One of my jobs was to process a whole goodie bag of Jerusalem artichokes that my friendly local Garden Centre gave me. I had bought some to plant a while ago, but I left them a bit long and they didn't amount to anything, so the lovely people there generously gave me a full shopping bag to cook up and enjoy.
Have you tried Jerusalem Artichokes? They are rich and sweet and nutty, and make the most smooth, silky, sublime purees and soups indeed. They are a member of the sunflower family and are sometimes even known as Sunchokes. They are quite healthy but with most the carbohydrate content stored as Inulin instead of starch. This is great for blood sugar, but also means that some people have trouble digesting this food, with rather noisy side effects indeed. Beans contain a small amount of inulin, but Jerusalem Artichokes contain a LOT more... I'll leave the rest to your imagination :) When first eating these lovey tubers, it's best to start with small amounts, this will avoid any hassles or embarrassment the next day, so I decided to introduce you to a nice easy recipe that uses only a little but still showcases their deliciousness.

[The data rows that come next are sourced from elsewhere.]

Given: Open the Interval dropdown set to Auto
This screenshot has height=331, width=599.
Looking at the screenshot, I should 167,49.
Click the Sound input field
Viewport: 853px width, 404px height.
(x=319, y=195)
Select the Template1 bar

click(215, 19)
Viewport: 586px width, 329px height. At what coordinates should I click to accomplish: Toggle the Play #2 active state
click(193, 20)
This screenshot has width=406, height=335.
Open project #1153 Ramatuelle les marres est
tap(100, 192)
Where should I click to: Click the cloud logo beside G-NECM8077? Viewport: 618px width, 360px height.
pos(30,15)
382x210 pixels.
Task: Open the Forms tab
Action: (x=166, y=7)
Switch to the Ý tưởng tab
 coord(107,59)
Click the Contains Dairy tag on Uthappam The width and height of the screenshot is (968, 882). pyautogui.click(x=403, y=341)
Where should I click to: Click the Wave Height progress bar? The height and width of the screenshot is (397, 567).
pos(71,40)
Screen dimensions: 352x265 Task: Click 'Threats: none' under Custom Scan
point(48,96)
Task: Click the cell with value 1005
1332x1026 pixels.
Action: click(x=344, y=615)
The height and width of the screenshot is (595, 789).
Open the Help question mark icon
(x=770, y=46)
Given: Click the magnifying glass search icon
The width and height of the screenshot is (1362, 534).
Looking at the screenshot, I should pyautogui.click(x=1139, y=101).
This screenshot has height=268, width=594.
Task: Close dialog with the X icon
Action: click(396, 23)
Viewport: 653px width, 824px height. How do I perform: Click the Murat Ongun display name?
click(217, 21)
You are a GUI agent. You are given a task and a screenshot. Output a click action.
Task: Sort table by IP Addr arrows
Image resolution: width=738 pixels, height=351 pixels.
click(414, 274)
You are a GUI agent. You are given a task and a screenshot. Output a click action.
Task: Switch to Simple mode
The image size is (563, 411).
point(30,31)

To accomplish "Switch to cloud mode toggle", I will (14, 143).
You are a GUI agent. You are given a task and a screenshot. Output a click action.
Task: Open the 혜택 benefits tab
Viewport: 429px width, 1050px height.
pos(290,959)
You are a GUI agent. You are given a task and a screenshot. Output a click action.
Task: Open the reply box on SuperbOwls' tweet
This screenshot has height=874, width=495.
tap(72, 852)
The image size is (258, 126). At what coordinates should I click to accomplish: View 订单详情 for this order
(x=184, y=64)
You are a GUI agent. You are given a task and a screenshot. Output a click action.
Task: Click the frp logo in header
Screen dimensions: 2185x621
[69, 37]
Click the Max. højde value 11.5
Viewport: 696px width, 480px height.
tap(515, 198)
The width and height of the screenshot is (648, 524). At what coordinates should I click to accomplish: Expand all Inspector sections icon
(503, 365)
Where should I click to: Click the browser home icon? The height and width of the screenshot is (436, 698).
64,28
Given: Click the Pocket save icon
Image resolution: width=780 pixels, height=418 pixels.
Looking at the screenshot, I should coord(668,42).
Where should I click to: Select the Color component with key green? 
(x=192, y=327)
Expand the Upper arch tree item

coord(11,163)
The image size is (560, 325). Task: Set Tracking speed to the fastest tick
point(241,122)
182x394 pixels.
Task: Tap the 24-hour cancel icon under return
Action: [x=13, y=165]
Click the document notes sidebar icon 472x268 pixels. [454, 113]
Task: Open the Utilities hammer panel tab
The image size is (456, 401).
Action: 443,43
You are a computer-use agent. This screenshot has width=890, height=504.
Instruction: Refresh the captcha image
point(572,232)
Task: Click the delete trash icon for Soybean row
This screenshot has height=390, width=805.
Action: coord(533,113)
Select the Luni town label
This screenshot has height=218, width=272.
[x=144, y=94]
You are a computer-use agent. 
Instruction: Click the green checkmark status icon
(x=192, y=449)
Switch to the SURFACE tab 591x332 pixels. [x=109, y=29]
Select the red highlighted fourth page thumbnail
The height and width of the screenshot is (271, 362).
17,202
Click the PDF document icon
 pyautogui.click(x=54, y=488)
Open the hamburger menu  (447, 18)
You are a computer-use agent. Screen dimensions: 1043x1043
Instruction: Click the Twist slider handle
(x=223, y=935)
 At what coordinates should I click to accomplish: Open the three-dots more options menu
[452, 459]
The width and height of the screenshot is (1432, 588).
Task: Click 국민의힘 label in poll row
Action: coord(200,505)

Seared Scallops on Jerusalem Artichoke Puree
Peel your artichokes. Pop them straight into some acidulated water to stop them turning brown
I like to double boil them. It can really help reducing any side effects. Put them into cold water then bring it to the boil.
Drain immediately, then place them into a fresh pot of cold water, and cook until nice and tender
Drain, then place them back in the hot pot on a gentle heat to steam dry a bit- but watch them and don't let them stick or burn
You can now blend them in a blender, with a stick blender, or pass them through a fine sieve for extra silkiness I like to put the puree back on the heat and while stirring, try and take out as much liquid as possible to have a really thick, rich paste.
This means I can add as much cream or butter as I want to the finished product without it being too runny
Ok, now for the scallops. Aren't these lovely ones indeed!
Pat the scallops dry, then drizzle with oil (not olive oil though or you'll smoke up your kitchen) and season with salt
Get your pan screaming hot, you want to get a good sear on these babies without letting them stew in their juices Cook for only about 30 seconds a side, you don't want these to dry out they will keep cooking off the heat while you plate up
Place a nice splodge of hot puree on serving plate, or lovely scallop shell
Nestle the scallops into the bed of yumminess, then drizzle with a little oil- I used truffle oil, just cause I could :P, then top with some thin and crispy fried Jerusalem artichoke chips for a bit of textural contrast
Oh So Good! What a lovely elegant starter for a dinner party, and a lovely way to introduce a new delicious vegetable to your guests as well, Yummo!
So Dear Readers, have you ever experienced an earthquake, and how did it make you feel?